Unorganized and hectic, I had to ask the interviewer where I am in the process every step of the way. I had three steps:
Talk to a recruiter
Talk to the vp of product
Attend a "jam session"
My interview stopped at the "jam session" which was promoted as an interactive hour long meeting with two product managers who will evaluate my ability to solve a problem.
My problem? "How can you increase revenue per cart on Uber Eats?"
Like case studies at consulting firms, you are prompted to ask them as many relevant questions as possible. However, when I would ask a question, I would get one answer and then later on in the Jam, when I mentioned they already guided me a different direction on the prompt, they would go back and reanswer the earlier question.
Frustrated at one point, I even mentioned that "You told me 20 minutes ago, that you didn't filter by delivery time" when they realized I was suggesting a feature they already had. They also were very against any suggestion or feature that would involve development. As a product manager and in a product management exercise, why was I being pushed to efforts that are not technology-focused?

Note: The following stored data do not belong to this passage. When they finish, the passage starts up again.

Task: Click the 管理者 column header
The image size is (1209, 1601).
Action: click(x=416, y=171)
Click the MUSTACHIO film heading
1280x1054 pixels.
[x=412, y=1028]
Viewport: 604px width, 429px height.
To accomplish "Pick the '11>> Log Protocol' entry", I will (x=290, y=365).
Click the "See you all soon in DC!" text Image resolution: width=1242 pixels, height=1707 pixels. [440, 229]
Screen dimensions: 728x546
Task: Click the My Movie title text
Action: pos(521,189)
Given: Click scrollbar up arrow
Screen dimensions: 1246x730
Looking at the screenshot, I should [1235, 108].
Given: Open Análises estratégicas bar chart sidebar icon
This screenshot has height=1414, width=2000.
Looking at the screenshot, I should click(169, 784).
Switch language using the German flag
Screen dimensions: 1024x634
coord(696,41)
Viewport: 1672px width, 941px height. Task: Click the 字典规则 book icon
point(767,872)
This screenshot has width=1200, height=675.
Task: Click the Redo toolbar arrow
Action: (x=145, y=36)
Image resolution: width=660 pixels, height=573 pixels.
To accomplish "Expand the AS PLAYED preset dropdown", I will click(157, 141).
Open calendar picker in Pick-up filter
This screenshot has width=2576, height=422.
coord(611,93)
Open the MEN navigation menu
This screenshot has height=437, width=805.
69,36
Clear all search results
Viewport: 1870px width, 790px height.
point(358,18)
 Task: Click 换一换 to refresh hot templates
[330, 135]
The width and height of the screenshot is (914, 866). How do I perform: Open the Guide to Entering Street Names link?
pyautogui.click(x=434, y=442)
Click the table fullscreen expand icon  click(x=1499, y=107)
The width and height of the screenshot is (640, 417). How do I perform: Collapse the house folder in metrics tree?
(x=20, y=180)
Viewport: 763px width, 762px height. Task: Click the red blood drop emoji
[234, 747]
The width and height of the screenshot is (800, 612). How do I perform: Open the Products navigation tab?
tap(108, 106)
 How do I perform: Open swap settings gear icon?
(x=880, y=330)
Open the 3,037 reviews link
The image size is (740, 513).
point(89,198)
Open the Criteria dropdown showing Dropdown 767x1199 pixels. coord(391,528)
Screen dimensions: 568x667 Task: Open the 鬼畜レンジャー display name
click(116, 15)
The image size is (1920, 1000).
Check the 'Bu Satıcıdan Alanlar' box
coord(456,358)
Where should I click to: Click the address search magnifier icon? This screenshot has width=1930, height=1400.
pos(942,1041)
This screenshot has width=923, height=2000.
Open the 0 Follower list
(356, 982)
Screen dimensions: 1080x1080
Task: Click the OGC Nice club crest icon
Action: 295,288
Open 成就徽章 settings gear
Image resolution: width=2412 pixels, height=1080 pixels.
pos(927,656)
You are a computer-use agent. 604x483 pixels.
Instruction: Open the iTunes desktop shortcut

By the end of the prompt, I was mentally exhausted because the team was so poor at answering questions. They told me I failed because I didn't account for the ideas of:
"talking to restaurants and asking them to make food faster"
"convincing the sales team to add more expensive restaurants to the list"
"Restricting access to expensive restaurants to give the impression they deliver faster"
I was then walked out of the building and told "it is hard to capture all the ideas we want to hear" and I only got my rejection after emailing the recruiter weeks later to ask for it.
In general, Uber Frieght is just throwing bodies at a logistics technology problem, the entire company is incredibly disorganized and these Jam Sessions seem to be built to figure out hacky solutions that they could implement immediately, not new features.
If you are reading this review, you probably are going to interview anyway. I highly suggest in your jam session, keep in mind that every question is on a two-sided marketplace.